I LOVED to smoke, crazy I know, but it was my comfort, my best friend, my life line and it’s so sad to admit!
Last September after having a cough since July, that wouldn’t go away on it’s own or with meds (I had pneumonia and/or bronchitis at 2-3 times per year so meds were always in my diet), the doctor sent me to a pulmonologist ~ the lung doctor in laymen terms. That in and of itself just sounds scary! She was STUNNED that since my mother is a 8 year lung cancer survivor and NEVER smoked a day in her life, that someone such as myself with that kind of history was sitting on her table.
I was told that this was it, COPD was beginning to creep in at the age of 39 and if I didn’t quit ~ and quit for good this time ~ I would be carrying an oxygen tank by 42. Okay then, that was it, enough said ~ somehow I had to find a way to lay those darn things down and I knew just where to turn, my praying momma!
Believe me, when my mom was diagnosed with cancer I tried quit. I did Chantix and it worked but made me so sick I stopped taking it and with 6 months was smoking again =( You may also be thinking I surely quit when I was pregnant with my 3 beautiful babies and unfortunately the answer to that is YES I quit with the first one (we do everything right the first time….right), I started again after a month of giving birth and then became pregnant with my 2nd 3 years later. I “cut back” without quitting altogether like I did the first time and then 5 years later with I became pregnant the 3rd time, I smoked off and on but not like I did in the previous pregnancy. So SHAME ON ME, I didn’t ever really quit the nasty habit even then! Why you ask, because I was so scared of gaining, or rather, not taking off the baby weight.
You see 22 years ago at the prime of my battle with eating disorders (story at a later time ~ it’s a lengthy one) some crazy person told me that smoking would curb my appetite and rev up my metabolism, so I choked them down and before long was 100% addicted.

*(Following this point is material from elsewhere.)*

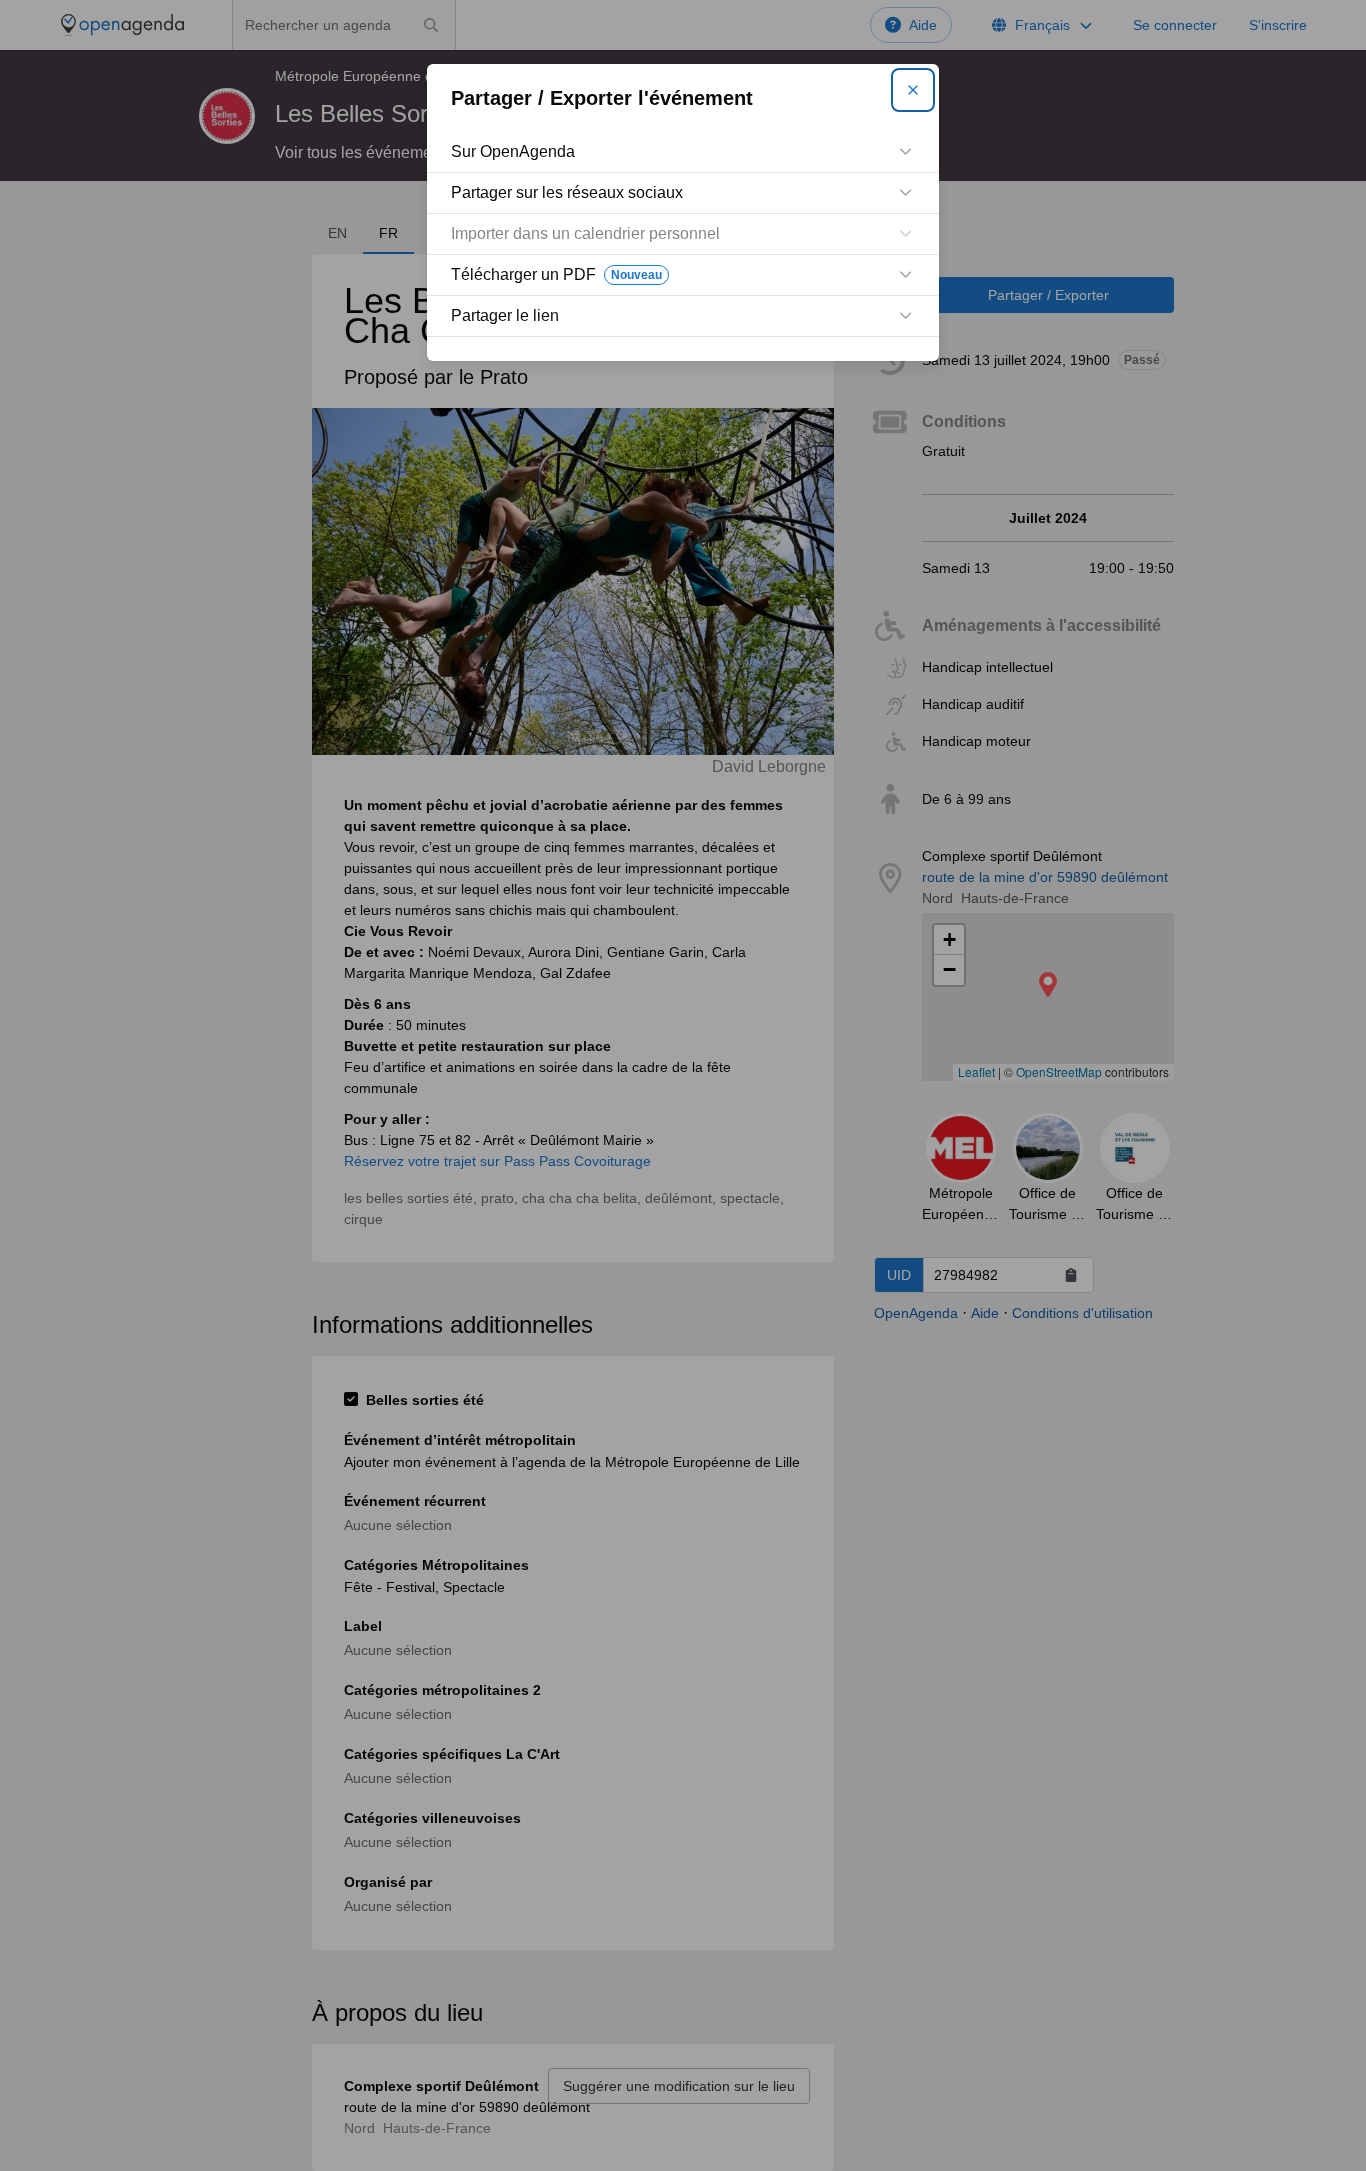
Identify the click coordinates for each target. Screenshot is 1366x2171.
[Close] (913, 90)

I so wish some other crazy person would have told me to “just NOT do it” instead…….this was the hardest fight of my life to date, the battle of quitting!
So in September of last year I left the pulmonologist office with a prescription for Chantix and started this battle again! I called my mom, my prayer warrior, and simply said “I know I can’t quit, we have prayed again and again, year after year for God to give me the will power to quit and I just don’t have it”. “We have to start praying that I will just literally wake up one day and not remember ever smoking.” At that point I think I was put on every prayer chain she knew of.
I started Chantix in October and within a few weeks I was so sick, I even had students asking me if I was pregnant! HECK no, I wasn’t pregnant but I sure had morning sickness like I was! I had to stop the meds and keep praying…..keep believing my miracle was coming!
Thanksgiving weekend last year, must have been the last time I had a cigarette…..that sounds strange doesn’t it? I say “must have been” because I don’t really remember smoking a “last” cigarette. All I remember is looking at my husband one day and saying “I don’t think I have smoked a cigarette in a few days”, and there was still a pack of cigarettes in the drawer with only a few missing.
A few weeks go by and they were still in the drawer with the same amount missing. “This is REAL” I tell my mom and husband,”I don’t remember smoking and quite frankly can’t believe I ever did that ~ it smells awful!!”……
I finally threw away that pack of cigarettes late this spring ~ I kept them as a reminder, to me and everyone, of what MY GOD can do! Please know that what He did for me He can do for you too! We have to have faith, faith as little as a mustard seed. I knew that I could NOT do this on my own, I had tried for 9 years! I knew that the only way I would quit and never go back was for God to perform a miracle within me!
Scripture tells us in Matthew 17:19-21…Then the disciples came to Jesus privately and said,”Why could we not drive it out?” And He said to them, “Because of the littleness of your faith; for truly I say to you, if you have faith the size of a mustard seed, you will say to this mountain, ‘Move from here to there,’ and it will move; and nothing will be impossible to you. “But this kind does not go out except by prayer and fasting.”
To date, I haven’t had a cough, I haven’t even been to the doctor for an illness since that appointment with the pulmonologist over a year ago AND I can sleep on my back without gagging for the first time since I was 20 ~ PRAISE GOD and to God be all the Glory! (I also said I would never be a 20 year smoker ~ well that came and went, with my new goal to be quit by age 40.)
God knows our dreams, desires and needs ~ I had laid those cigarettes down 3 months before my 40th birthday…….I still weigh what I weighed at the time of that doctor visit too (so that part of my past is truly still in my past)…….if that wasn’t God at work =}……
Thank you Lord God for your word, your truth and your life. Thank you for delivering me from the enemy that held me captive and for giving me an opportunity to share your miracle working power through this testimony. I pray Lord, that if anyone is reading this that they too will be delivered from the power of cigarettes, that they will be able to lay them at your feet, turn from them and focus on you instead of their addiction. It is through you that we have our strength, in you and you alone! In Jesus name I pray, Amen.